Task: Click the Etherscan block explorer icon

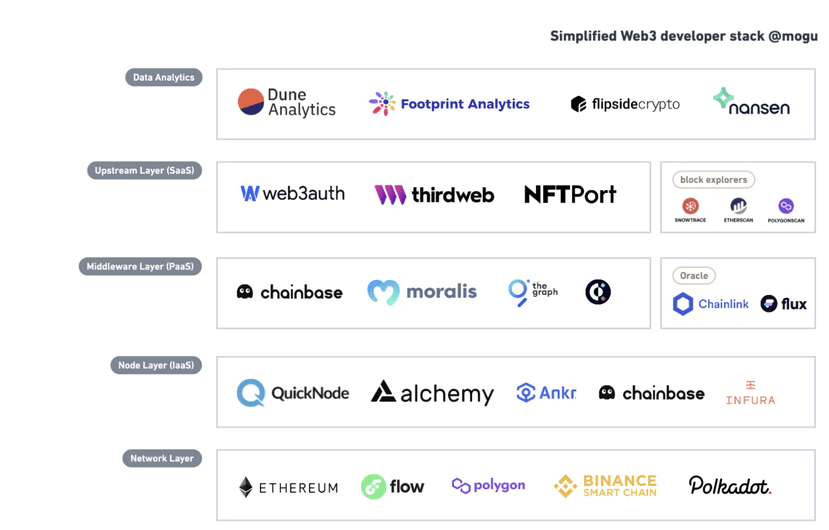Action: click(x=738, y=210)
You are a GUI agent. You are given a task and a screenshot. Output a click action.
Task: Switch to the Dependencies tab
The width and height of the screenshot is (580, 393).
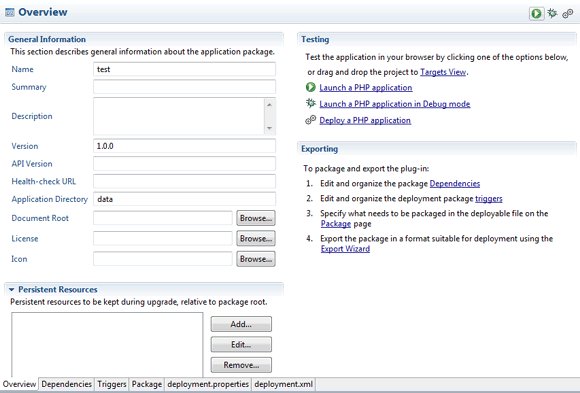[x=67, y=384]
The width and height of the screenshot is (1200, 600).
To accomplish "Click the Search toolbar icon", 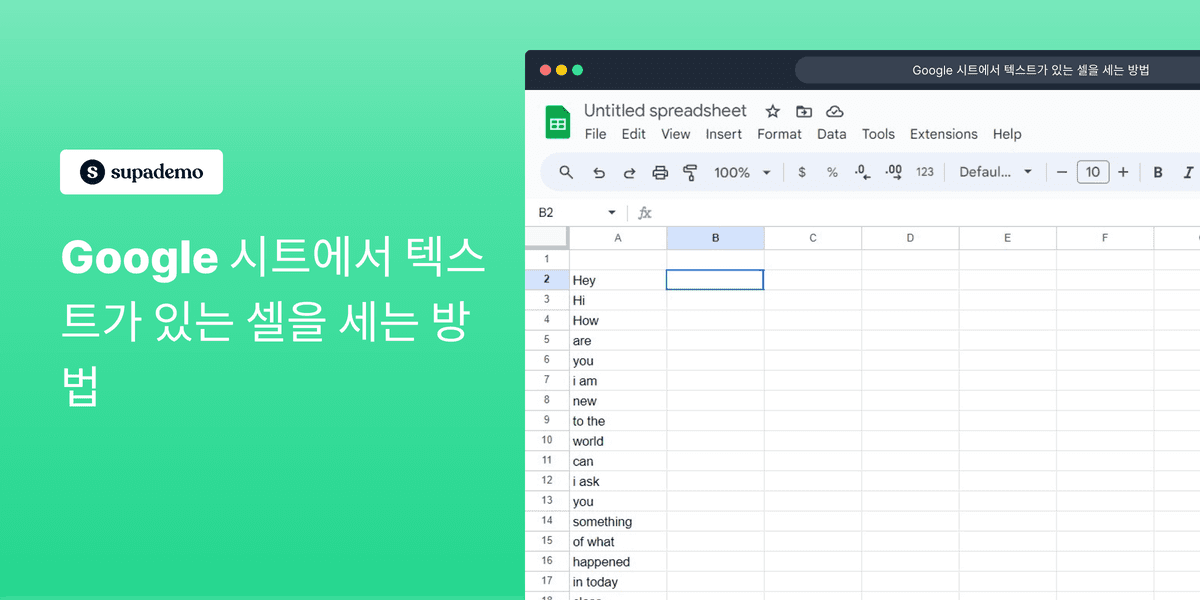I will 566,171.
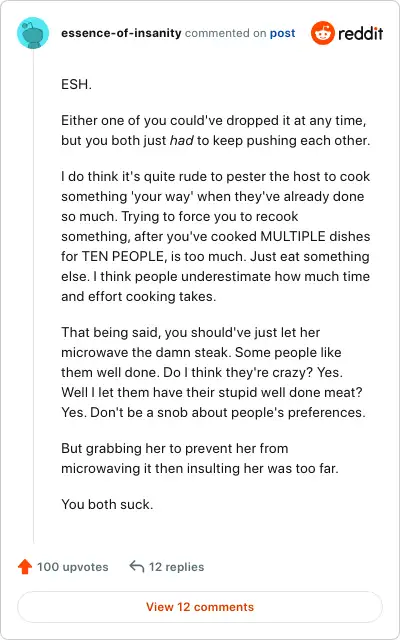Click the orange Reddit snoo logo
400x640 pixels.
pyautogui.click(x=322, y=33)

****************************************

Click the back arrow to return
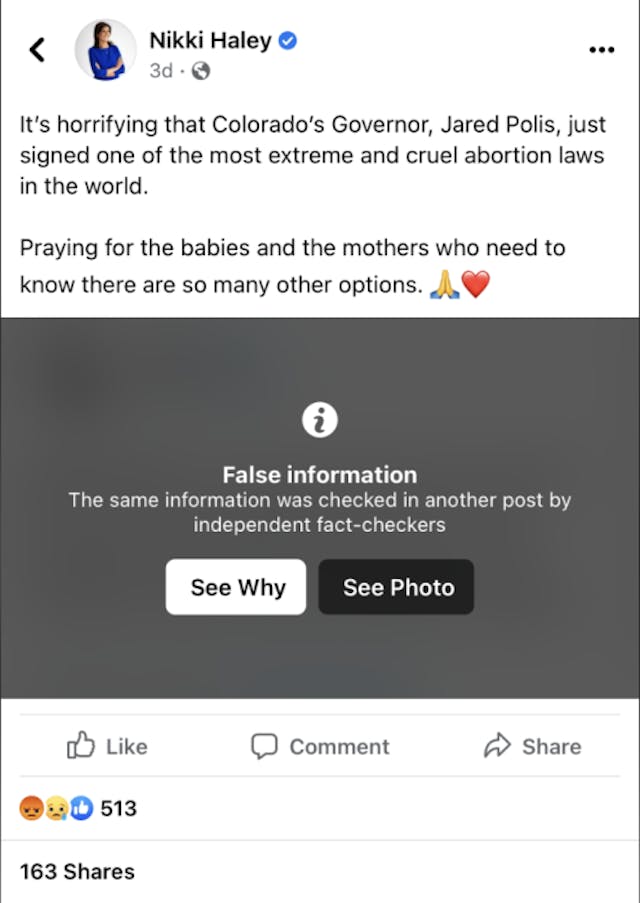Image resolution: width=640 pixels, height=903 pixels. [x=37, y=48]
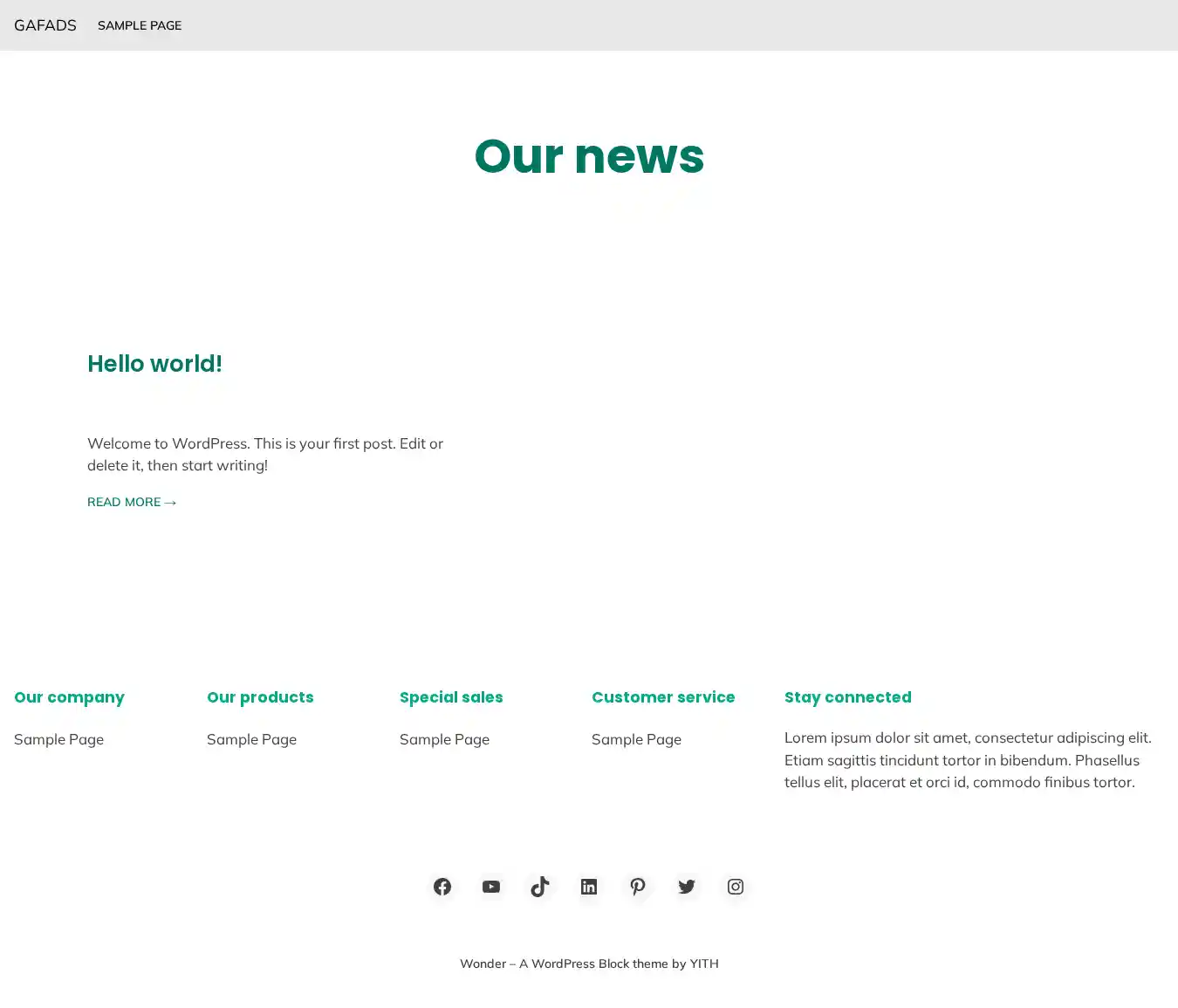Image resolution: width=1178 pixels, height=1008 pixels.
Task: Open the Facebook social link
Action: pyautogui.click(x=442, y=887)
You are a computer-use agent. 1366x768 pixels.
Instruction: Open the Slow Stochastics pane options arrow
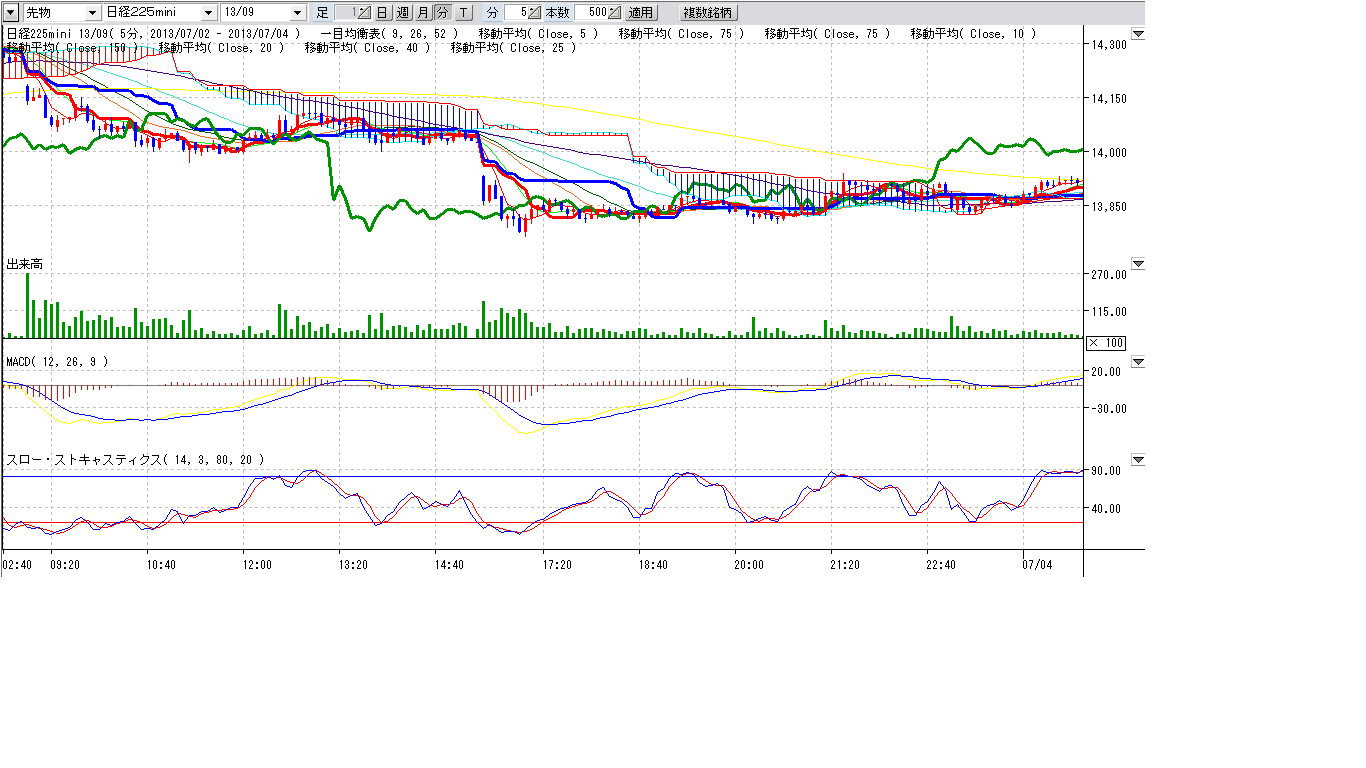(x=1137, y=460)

****************************************

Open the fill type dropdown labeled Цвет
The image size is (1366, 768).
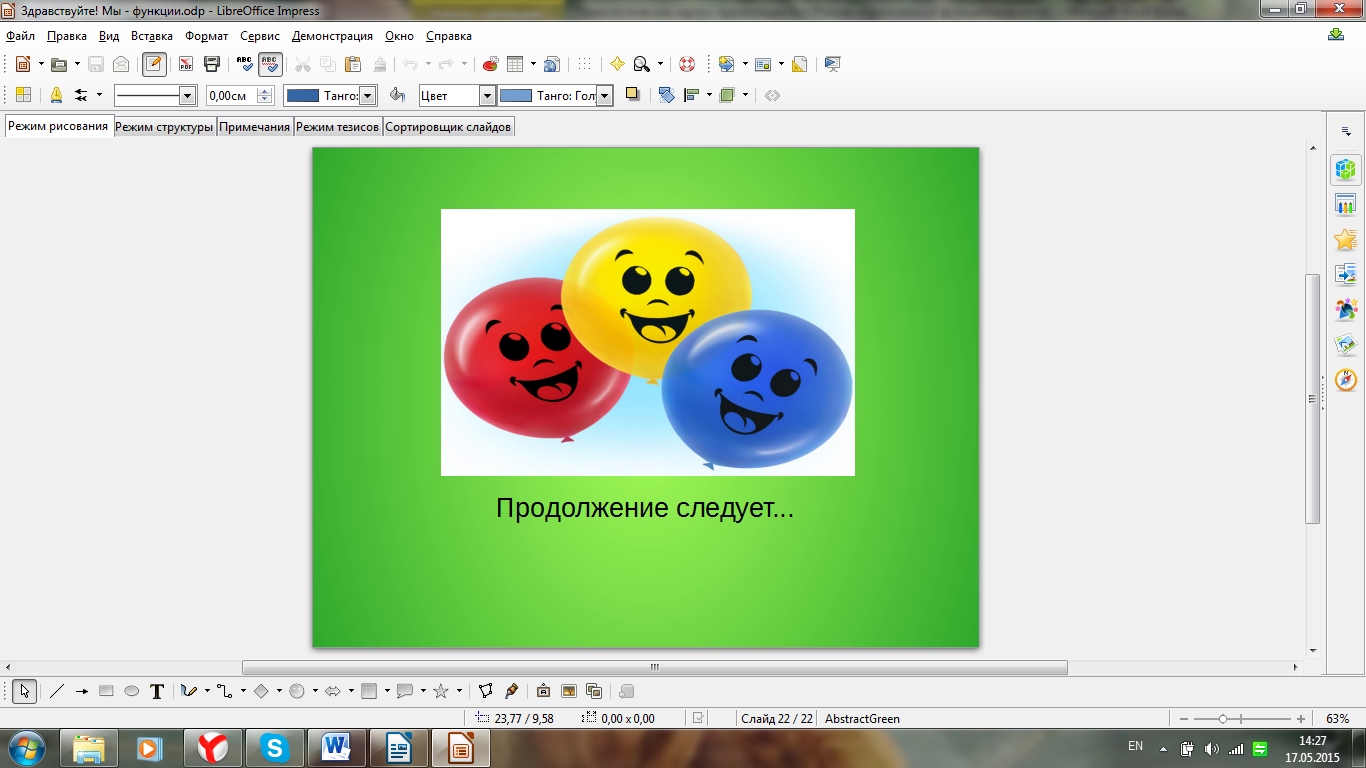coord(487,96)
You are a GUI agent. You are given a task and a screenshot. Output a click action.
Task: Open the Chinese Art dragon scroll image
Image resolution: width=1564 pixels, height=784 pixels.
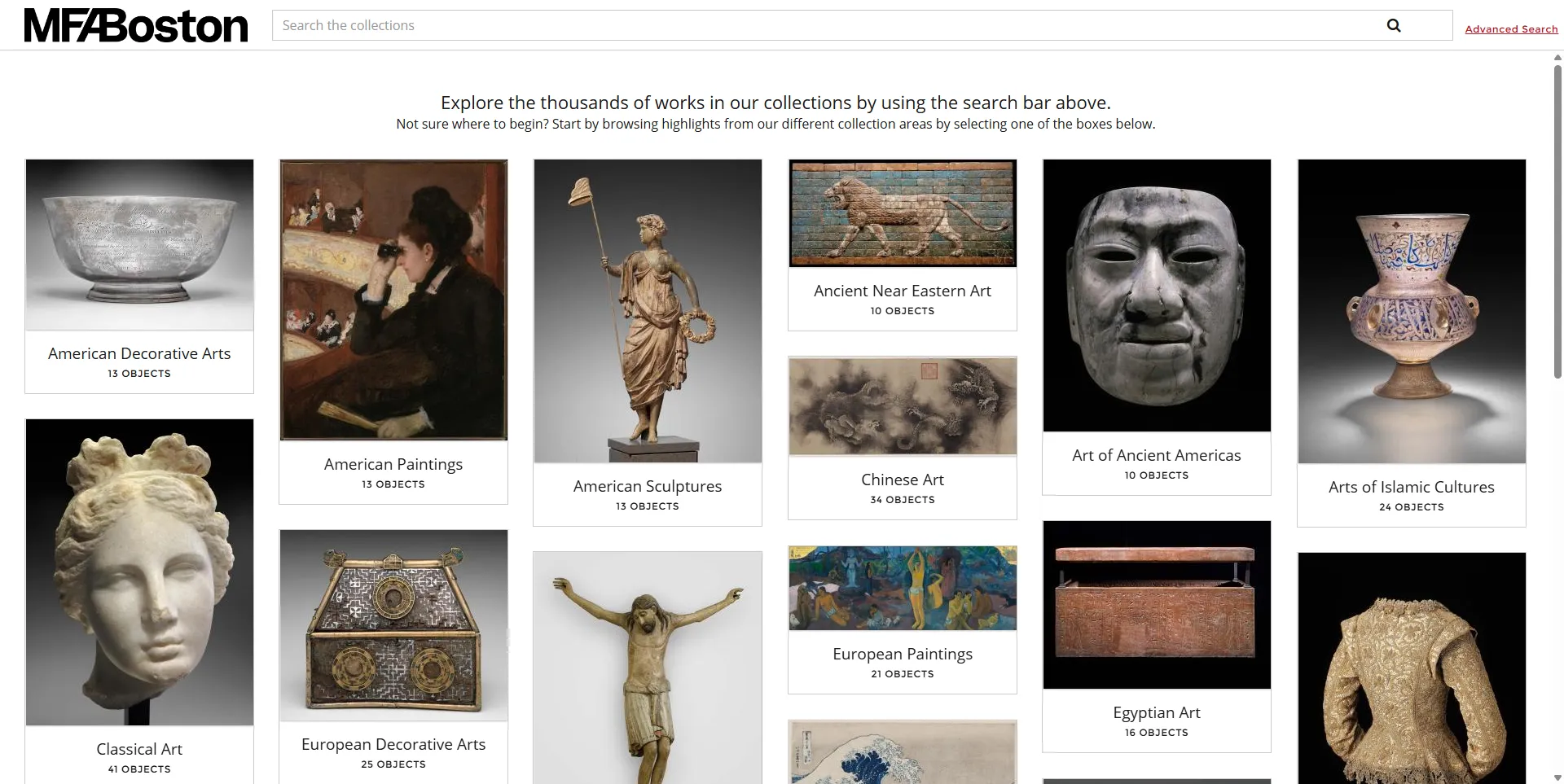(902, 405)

****************************************

Aim of the exercise. Echo the data from the line containing "Click the back arrow to return" through the line containing "(x=1137, y=460)", with both of those lines included. Leave the pictures out of your answer.

Result of this task.
Click the back arrow to return
Image resolution: width=640 pixels, height=903 pixels. [x=37, y=48]
Image resolution: width=1178 pixels, height=1008 pixels.
Task: Open the Facebook social link
Action: pyautogui.click(x=442, y=887)
You are a computer-use agent. 1366x768 pixels.
Instruction: Open the Slow Stochastics pane options arrow
(x=1137, y=460)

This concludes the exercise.